Most people on government assistance, be it social security, SSDI, SSI, Medicaid, food stamps or general assistance would much rather be independent, and these programs, rather than helping them improve their lives, use bureaucracy to maintain their dependency. When people are struggling for survival, they are not able to consider their higher level needs, nor are they able to fruitfully work on self-improvement. B. F. Skinner speaks of the importance of guiding people to make the best possible choices for themselves by rewarding positive behavior and ignoring, rather than punishing, inappropriate behavior. This idea is precisely the opposite of how most government programs function. Being on government assistance, most attempts at self-improvement are ‘punished’ by loss of support before the individual is ready, which discourages them from trying to move beyond basic survival. Edgar Schein consistently restates how people are trained by society from a very young age the value of giving and receiving help. He also discusses that whenever a person asks for help they are humbling themselves and putting themselves in the position of owing help. With government programs, participants are only putting themselves one-down asking for help, but have no opportunity or motivation to help others. This again reinforces a sense of helplessness and worthlessness, preventing full participation in society. The working poor experience similar issues, as their jobs generally are unfulfilling, and they also have few opportunities for self-improvement. People deserve the right to fulfill their potential as human beings, and current society offers few remedies.
Barter Services Network is a social innovation which allows people in need to safely improve their self-reliance through a reciprocal network. It will connect people who would otherwise be isolated and provide them with an opportunity to do productive work. BSN is also a scalable project, which could in the long term become a global organization. Time banking (www.timebanks.org) has proven to be an effective tool for small groups, but requires a degree of trust and self-reliance. BSN allows for rating of members, which is not an option in any timebank program.

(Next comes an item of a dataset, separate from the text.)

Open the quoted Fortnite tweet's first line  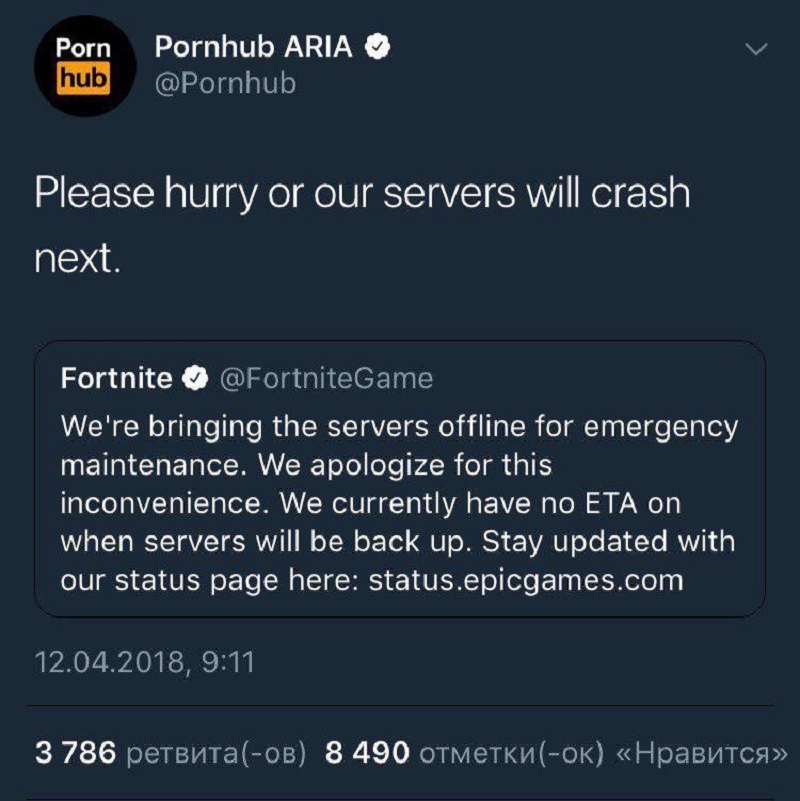[399, 427]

Through BSN they would receive peer support on how to have their needs met, and help them move on to working on their higher level needs. Wherever an individual is in the hierarchy, they can receive help meeting those needs, and be better able to improve their self-esteem and grow as a person. BSN is designed for peer feedback on participation, which will allow each person to feel safe and comfortable working with others at the appropriate trust level. BSN is a way for people to test their skills without putting their financial supports at risk. They are able to justify participating to themselves and their families as they earn more supports the more effort they expend.
BSN has not yet been implanted, but has piloted associated discussion groups with Collaborative Support Networks of New Jersey, and has the support of Monmouth Cares, who is starting a time bank, which they intend to run using the BSN framework.